I’ve been rethinking my fitness and diet regime (again). As a dude in his mid-forties, I’ve begun to feel some of the aches and pains of middle age, and I’ve begun to think much more about how to train to be fit for a lifetime rather than fit for a specific high performance endeavor.
With that in mind, I’ve added back into my routine more strength training, more flexibility and mobility work, more balance drills. If I plan to be active and healthy well into old age, I need to focus on these essential skills now.
To make room for this work, I’ve taken the running back a step. Still doing it, but focusing on very slow MAF style runs*, and not at all concerned about weekly mileage or time. The goal is to be active every day in a production, injury free way.
Here’s the plan for the week:
Monday: The recommended routine from reddit’s bodyweight fitness group coupled with addition flexibility and mobility work and a short, extremely slow, run
Tuesday: An hour long, MAF style run
Wednesday: The recommended routine from reddit’s bodyweight fitness group coupled with addition flexibility and mobility work and a short, extremely slow, run
Thursday: An hour long, MAF style run
Saturday: a long run or bike ride
Sunday: an hour long run and an extended flexibility / self massage session.
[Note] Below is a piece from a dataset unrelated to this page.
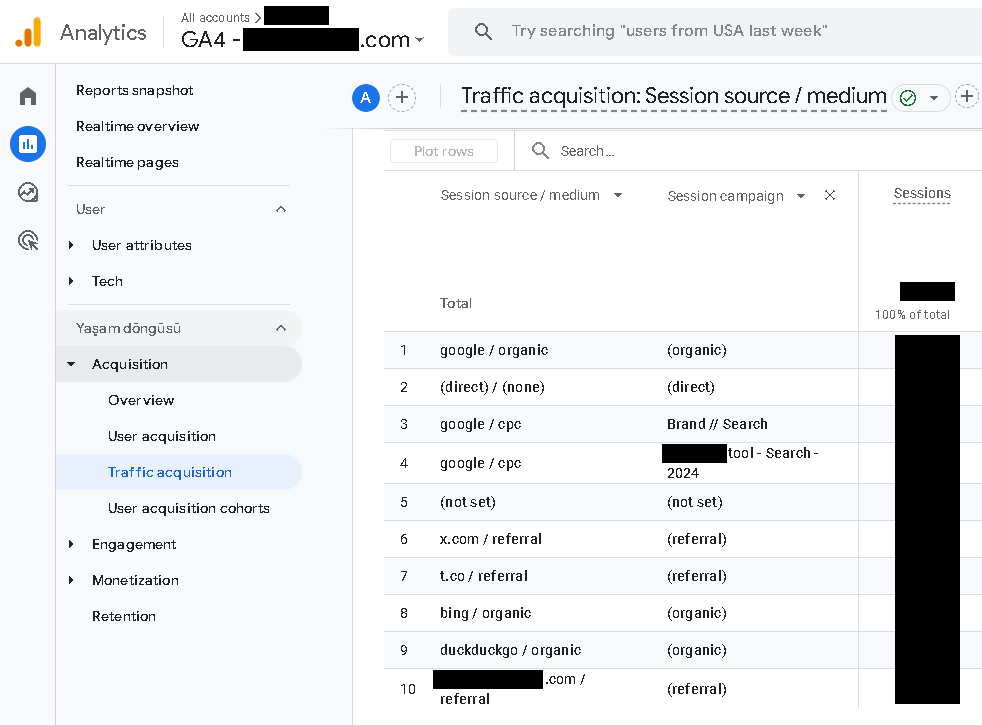This screenshot has width=982, height=725.
Task: Click the Google Analytics logo icon
Action: (28, 32)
Nothing fancy, nothing hard right now. In three months of so, if this goes well, I’ll reassess and determine if I its time to switch it up again.
*The MAF method, for those that don’t know, is the method of running developed by the controversial endurance coach Phil Maffatone. Maffatone has a whole philosophy for fitness, not all of which I buy it, but I do like the simplicity of his heart rate based training approach. It is’t simplest form, its 180 minus your age give you the highest number your heart rate should hit during training. For an old man like me, this means I never train above 138. Clearly, this is an over simplification, but it’s one I find helpful.